Fig. 5: Determination of cell cycle- and endogenous autophagy-associated cellular accumulation of DiD-labeled lipid nanoparticles (DiD-LNP) using the newly established technical platform.

a Statistical analyses of Total Fluorescence Intensity (TFI) in G1-phase, S-phase, G2-phase and M-phase WT and ATG7 KO PIP-FUCCI cells, respectively, measured at two-dimensional (2D, upper panel) and three-dimensional (3D, lower panel) levels. b Statistical analyses of Mean Fluorescence Intensity (MFI) in WT and ATG7 KO PIP-FUCCI cells, respectively, measured at four distinct cell cycle phases, as well as at 2D (upper panel) and 3D (lower panel) levels. Cancer cells were incubated with DiD-LNP at a dose equivalent to 6 μg/mL mRNA for 2 h. The same volume of PBS was used as a control.
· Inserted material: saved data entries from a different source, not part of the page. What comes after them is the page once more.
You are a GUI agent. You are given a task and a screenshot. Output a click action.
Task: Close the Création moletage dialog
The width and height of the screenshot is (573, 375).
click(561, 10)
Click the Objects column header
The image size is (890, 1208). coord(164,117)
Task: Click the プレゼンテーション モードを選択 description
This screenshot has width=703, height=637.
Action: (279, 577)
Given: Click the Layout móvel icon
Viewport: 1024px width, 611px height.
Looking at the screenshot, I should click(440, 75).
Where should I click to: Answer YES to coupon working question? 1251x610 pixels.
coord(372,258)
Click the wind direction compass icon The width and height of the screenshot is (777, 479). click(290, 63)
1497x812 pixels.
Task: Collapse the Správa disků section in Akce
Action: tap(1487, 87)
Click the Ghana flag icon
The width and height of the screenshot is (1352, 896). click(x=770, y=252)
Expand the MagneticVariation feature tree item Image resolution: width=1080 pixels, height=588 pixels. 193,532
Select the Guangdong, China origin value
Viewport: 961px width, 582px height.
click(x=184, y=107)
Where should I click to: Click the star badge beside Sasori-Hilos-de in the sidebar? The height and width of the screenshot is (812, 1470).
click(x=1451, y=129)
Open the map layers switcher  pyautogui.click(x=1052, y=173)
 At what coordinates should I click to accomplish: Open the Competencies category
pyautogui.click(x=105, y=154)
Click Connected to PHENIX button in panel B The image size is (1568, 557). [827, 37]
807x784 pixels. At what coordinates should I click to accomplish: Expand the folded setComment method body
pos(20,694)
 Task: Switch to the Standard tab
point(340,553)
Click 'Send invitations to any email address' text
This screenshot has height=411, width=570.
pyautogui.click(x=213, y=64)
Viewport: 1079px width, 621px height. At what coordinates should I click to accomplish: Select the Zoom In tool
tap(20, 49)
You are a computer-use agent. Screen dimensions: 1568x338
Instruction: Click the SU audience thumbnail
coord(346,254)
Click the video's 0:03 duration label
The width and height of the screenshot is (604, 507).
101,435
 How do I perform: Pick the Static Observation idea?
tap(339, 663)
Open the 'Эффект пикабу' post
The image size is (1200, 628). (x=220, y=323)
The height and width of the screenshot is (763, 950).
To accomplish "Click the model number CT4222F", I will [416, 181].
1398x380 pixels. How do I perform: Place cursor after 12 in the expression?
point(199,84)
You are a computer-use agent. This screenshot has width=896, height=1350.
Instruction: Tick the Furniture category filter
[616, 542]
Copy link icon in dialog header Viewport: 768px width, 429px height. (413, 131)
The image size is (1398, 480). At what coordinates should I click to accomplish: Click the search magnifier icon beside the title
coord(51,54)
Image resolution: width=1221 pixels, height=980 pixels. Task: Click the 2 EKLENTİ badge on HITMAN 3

All data were log₁₀-transformed and presented as mean ± SD (WT PIP-FUCCI: n = 30, 28, 26, 30; ATG7 KO PIP-FUCCI: n = 28, 30, 26, 27 cells for G1 phase, S phase, G2 phase, and M phase, respectively). Statistical analyses of DiD-LNP accumulation among four distinct cell cycle phases were conducted using one-way ANOVA followed by Bonferroni multiple comparisons test, while differences between WT and ATG7 KO PIP-FUCCI cell lines were evaluated with two-tailed independent sample t-tests (complete statistical results provided in Supplementary Table 12). The level of significance was set at p < 0.05. WT PIP-FUCCI, wild-type U2OS cells stably expressing PIP-FUCCI; ATG7 KO PIP-FUCCI, ATG7 knockout U2OS cells stably expressing PIP-FUCCI. Source data are provided as a Source Data file.